>> BEGIN
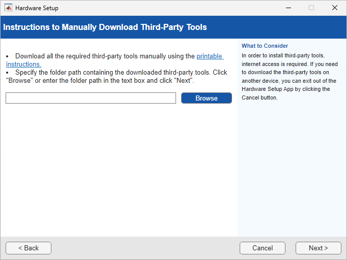347x260 pixels.
Task: Click the "Hardware Setup" window title text
Action: pos(37,8)
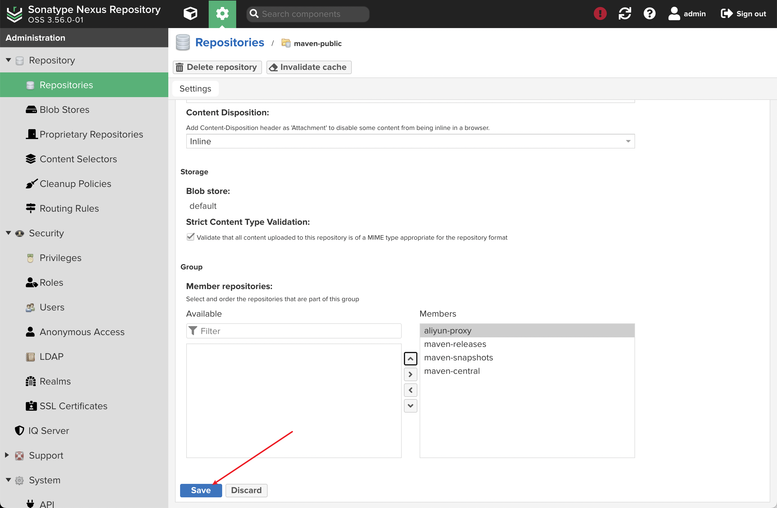Open Blob Stores configuration

(64, 109)
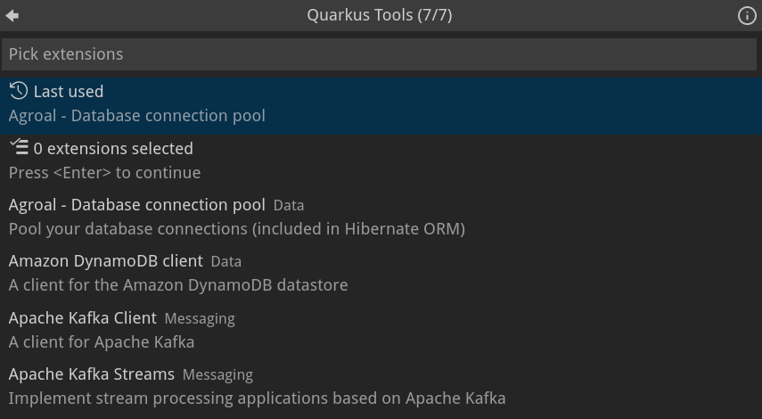Viewport: 762px width, 419px height.
Task: Click the stream processing applications description
Action: coord(258,398)
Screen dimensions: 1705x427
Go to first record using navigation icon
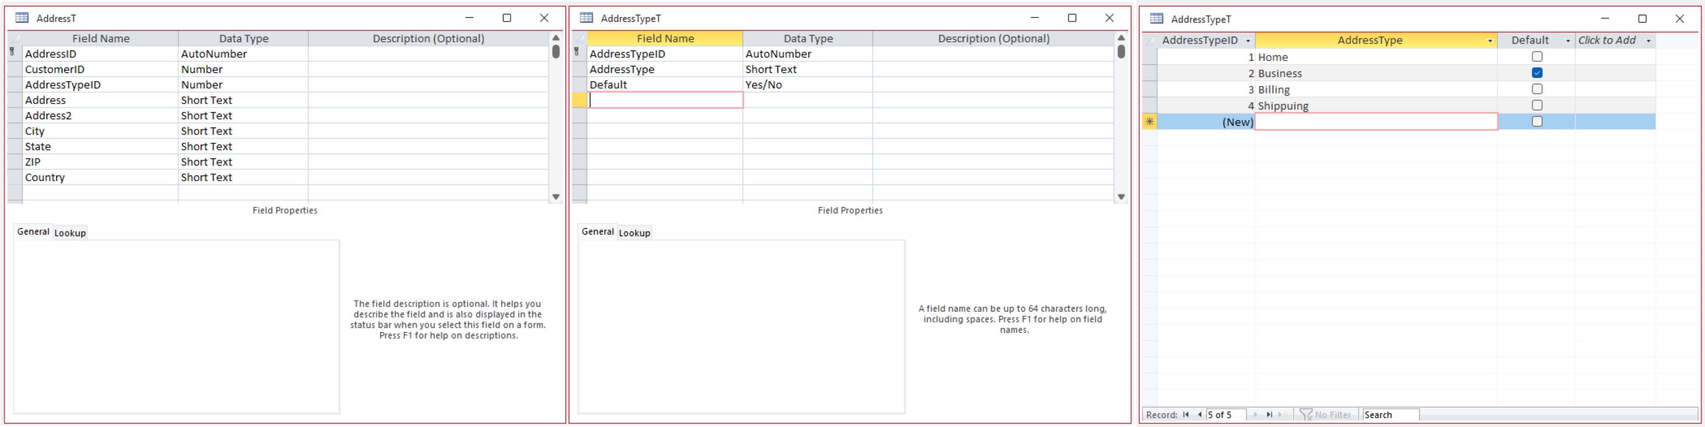click(x=1187, y=414)
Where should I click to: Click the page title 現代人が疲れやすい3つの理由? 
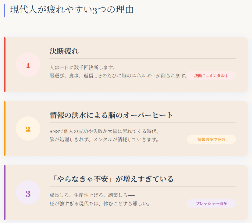click(72, 9)
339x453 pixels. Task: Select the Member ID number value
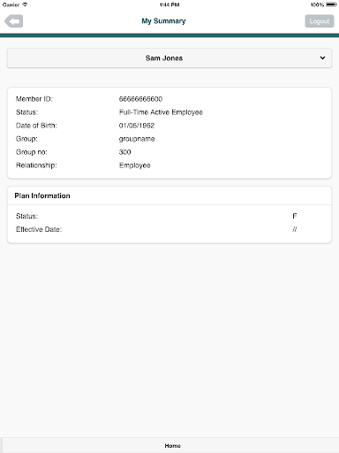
>> END
Reproduce the material above verbatim, omitting the pictures.

347x260 pixels.
Task: Click the "Hardware Setup" window title text
Action: pos(37,8)
Open Blob Stores configuration

(64, 109)
Viewport: 762px width, 419px height.
Task: Click the stream processing applications description
Action: coord(258,398)
Screen dimensions: 1705x427
Go to first record using navigation icon
click(x=1187, y=414)
Where should I click to: Click the page title 現代人が疲れやすい3つの理由? 
click(72, 9)
339x453 pixels. Task: Select the Member ID number value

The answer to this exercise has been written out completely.